Requirement >> Print the lines of the listing below word for word, beginning at the line that has "Given: Uncheck QoS 数据包计划程序" and stopping after the line that has "Looking at the". Leave the pictures out.

— START Working data —

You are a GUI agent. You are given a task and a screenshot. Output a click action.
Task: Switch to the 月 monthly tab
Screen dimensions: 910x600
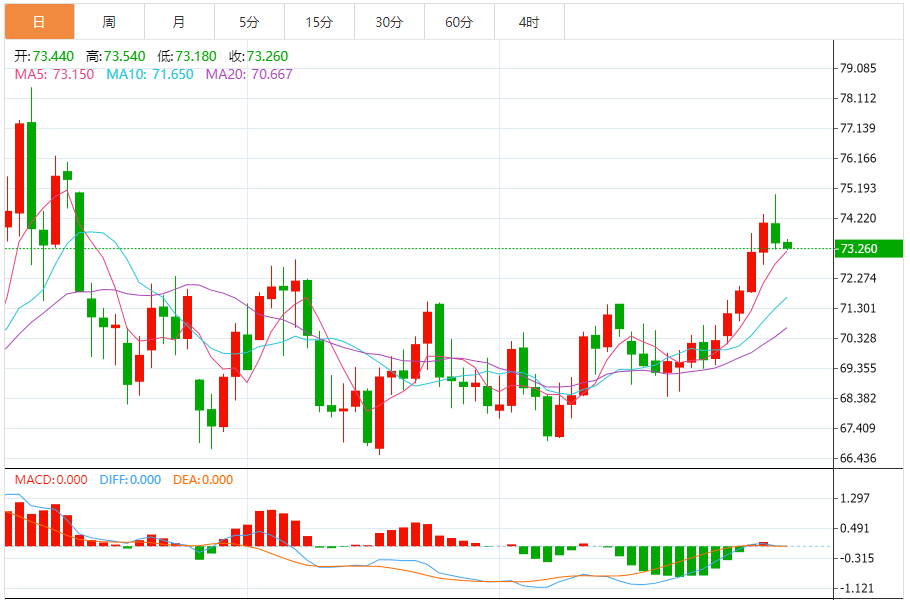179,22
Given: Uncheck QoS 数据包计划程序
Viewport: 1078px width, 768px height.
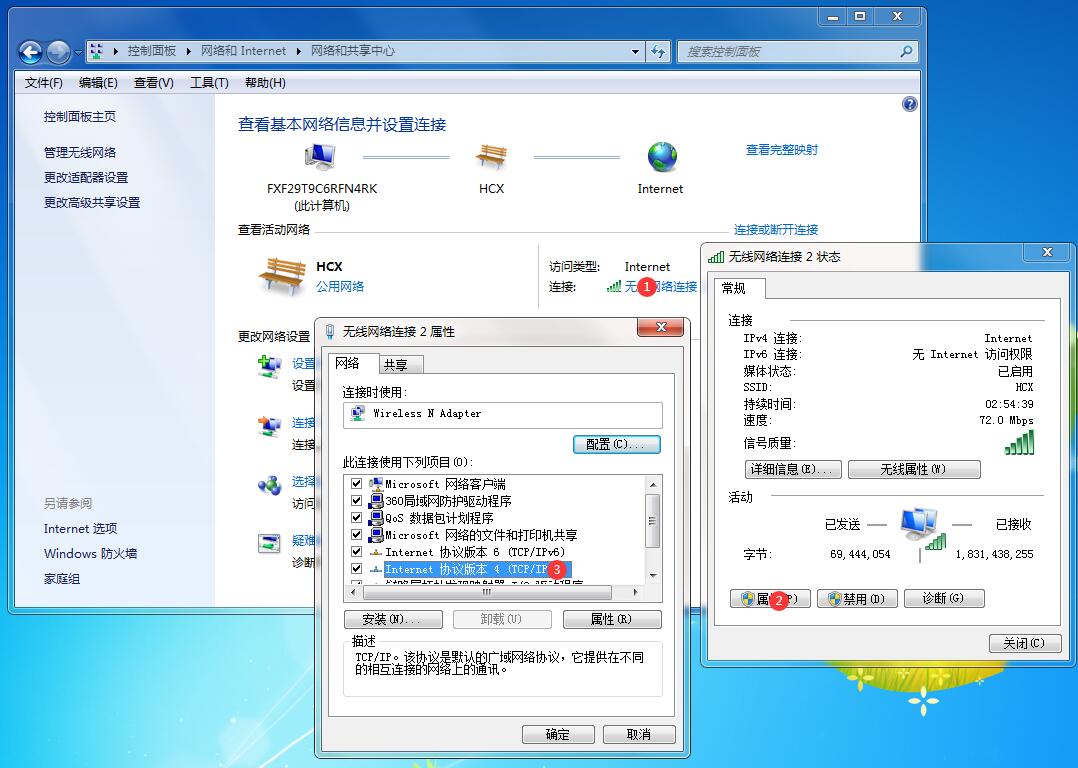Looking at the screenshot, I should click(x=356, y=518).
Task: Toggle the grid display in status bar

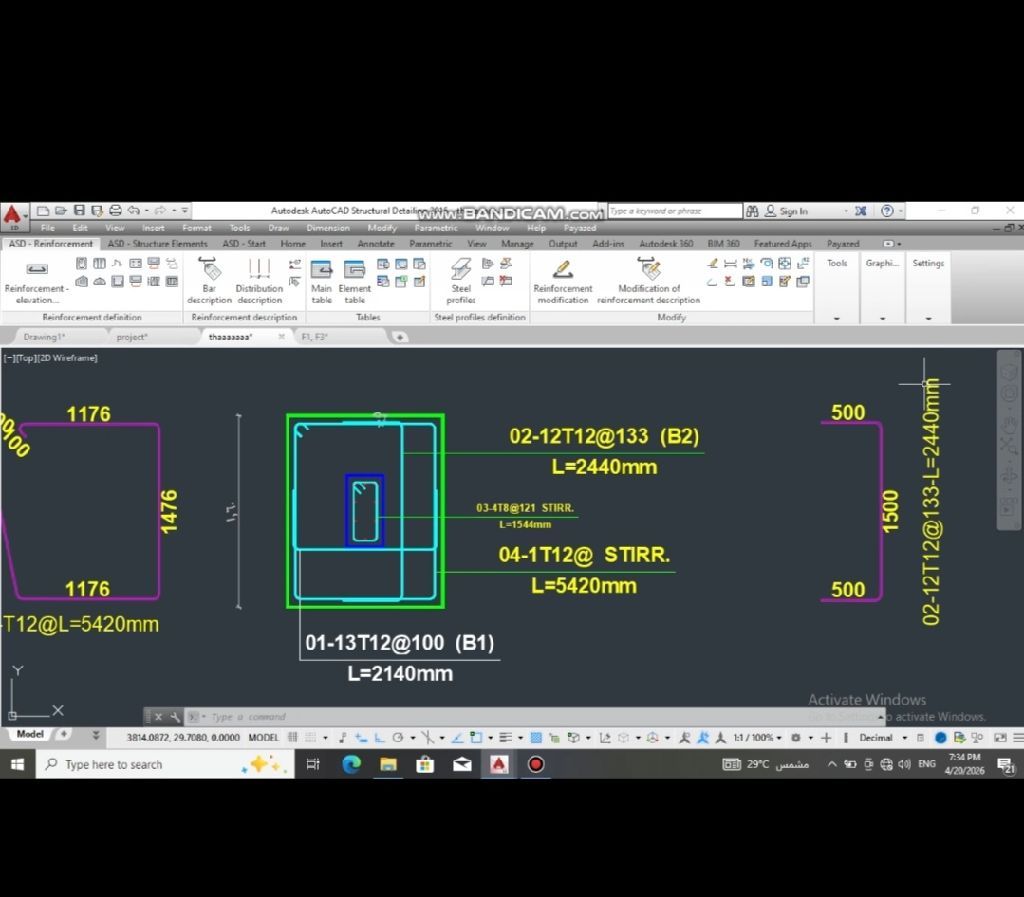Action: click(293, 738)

— END Working data —
— START Working data —

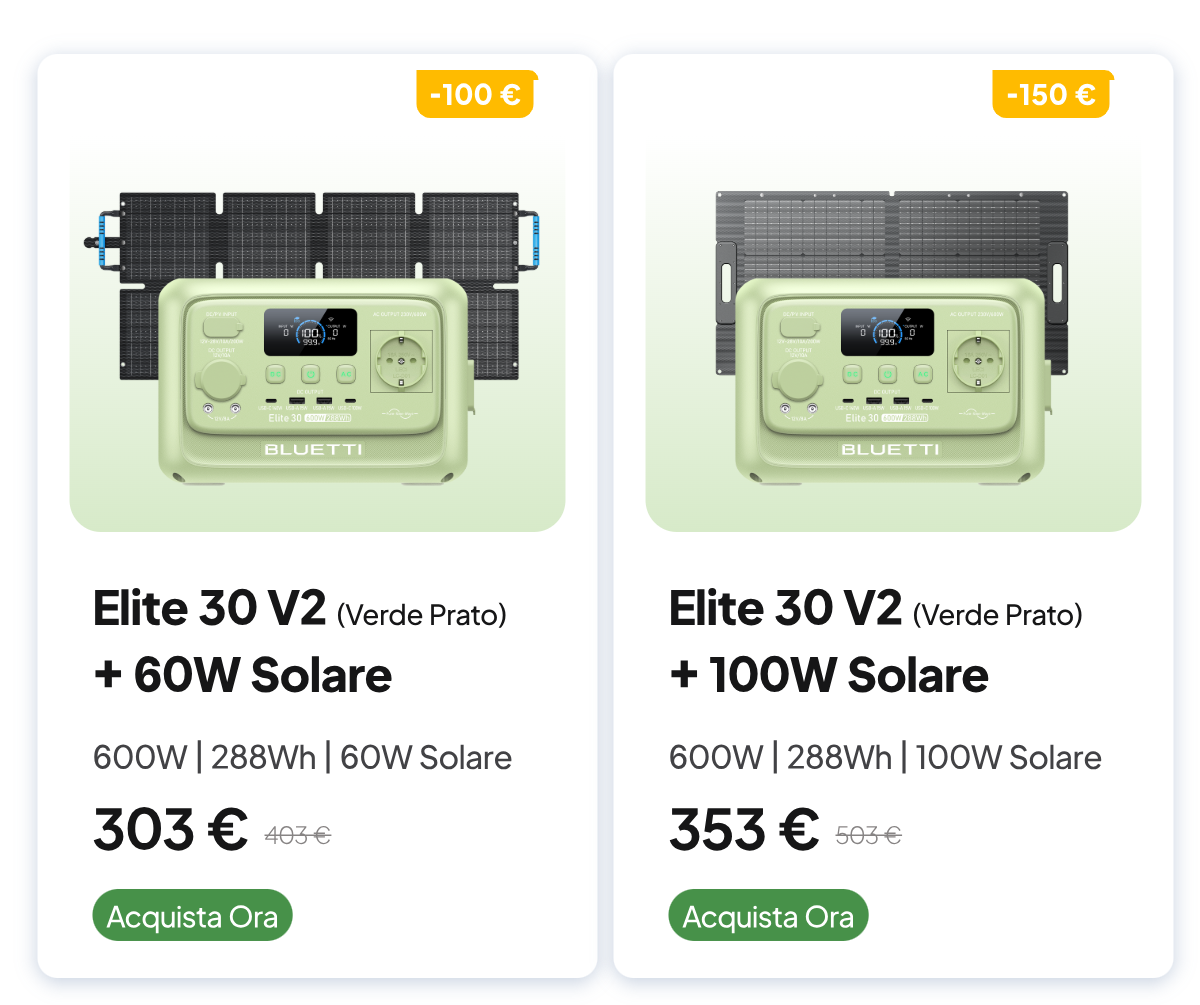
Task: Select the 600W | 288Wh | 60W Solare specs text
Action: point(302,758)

— END Working data —

The reply >>
Given: Uncheck QoS 数据包计划程序
Viewport: 1078px width, 768px height.
Looking at the screenshot, I should click(x=356, y=518).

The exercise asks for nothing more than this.